Contrary to the strange fantasies of the Iowa Family Policy Center crowd, the Iowa Supreme Court didn't make the sky fall last April. Fortunately, most Iowans understand that our state legislators have more important things to do than overturn same-sex marriage rights. They also sense that giving legal recognition to the relationships of committed same-sex couples does no harm to other people. More than 90 percent of respondents in a statewide poll conducted last September said gay marriage had caused "no real change" in their lives.

Republicans failed to bring a constitutional amendment on marriage to a floor vote in the Iowa House or Senate this year. However, they kept trying to inject the marriage issue into unrelated legislation, most recently a bill that would take gun rights away from people who are subject to a restraining order or have been convicted of domestic abuse crimes.

GOP should return money raised from deceptive census mailings

On Wednesday the House of Representatives unanimously approved HR 4261, the Prevent Deceptive Census Look-Alike Mailings Act. The short bill would ban fundraising letters like those the Republican National Committee and National Republican Congressional Committee sent last month, which gave the appearance of being official census documents. Those mailings were legal because they did not "use the full name of the U.S. Census Bureau or the seal of any government agency." However, even Republicans have admitted that the tactic crosses a line, and no one in the House GOP caucus wanted to go on record opposing the bill on Wednesday.

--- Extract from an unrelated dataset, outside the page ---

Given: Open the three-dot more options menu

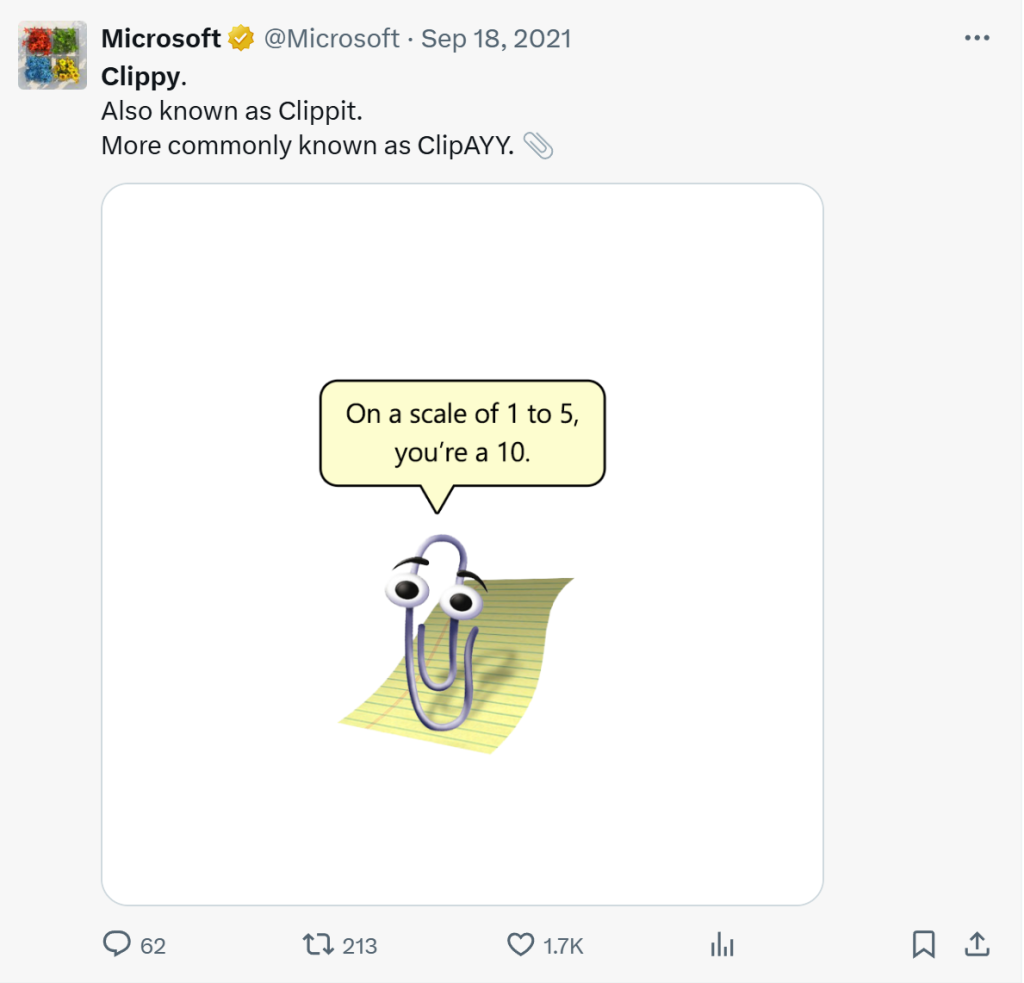Looking at the screenshot, I should pyautogui.click(x=976, y=39).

On the other hand, it costs Congressional Republicans nothing to vote for this bill. Their committees are already cashing checks from this year's deception, and the next census won't roll around for ten years. If Republicans truly believe it's wrong to raise money with a fake census letter, they should return all contributions from suckers they've duped this year.

Senate votes to extend unemployment and other benefits, tax credits

Yesterday the Senate approved HR 4213, the Tax Extenders Act of 2009, by a 62-35 vote. As you can see from the roll call, every Democrat present except Ben Nelson of Nebraska voted for the bill. All but six Republicans (Kit Bond of Missouri, Susan Collins and Olympia Snowe of Maine, Lisa Murkowski of Alaska, David Vitter of Louisiana and George Voinovich of Ohio) voted against it. Republican Scott Brown of Massachusetts voted for the cloture motion to let the bill proceed but against the bill.

Senator Tom Harkin's office summarized some of the $140 billion bill's key provisions:

o Extend the current federal unemployment benefits program through Dec 31, 2010.

o Extend the federal funding of the state share of Extended Benefits through Dec 31, 2010.

o Extend eligibility for the temporary increase of $25 per week in individual weekly unemployment compensation through Dec 31, 2010.

o Extend the 65 percent subsidy for COBRA coverage through Dec 31, 2010. o Extend the Medicare payment fix for doctors.

o Extend FMAP, the federal share of Medicaid payments, to give state budgets some relief.

Last week, Congress passed a 30-day extension of the federal unemployment benefits program (through April 5th) and the extension prior to that continued unemployment benefits for 2 months (from Dec 2009 to Feb 2010).

The Hill reported that about $80 billion of the bill's cost "goes toward prolonging increased levels of federal unemployment aid and COBRA healthcare benefits for the jobless through the end of December." According to the Washington Post, the main Republican objection was that the bill will add to the deficit. It's notable that Republicans never let concerns about the deficit stop them from voting for unaffordable wars or tax cuts for the wealthy. But unemployment benefits that help struggling families while stimulating the economy and creating jobs are too expensive for Republicans.

House Democrats may want a conference committee to reconcile the bill the Senate passed yesterday with a $154 billion jobs bill the House approved in December. That bill included "significant new spending for infrastructure projects, as well as aid to states to prevent layoffs of key personnel such as teachers, police and firefighters." Senate Majority Leader Harry Reid has reportedly promised to "bring up a bill that included the infrastructure and state fiscal aid measures from the House jobs bill" before the Senate's Easter break.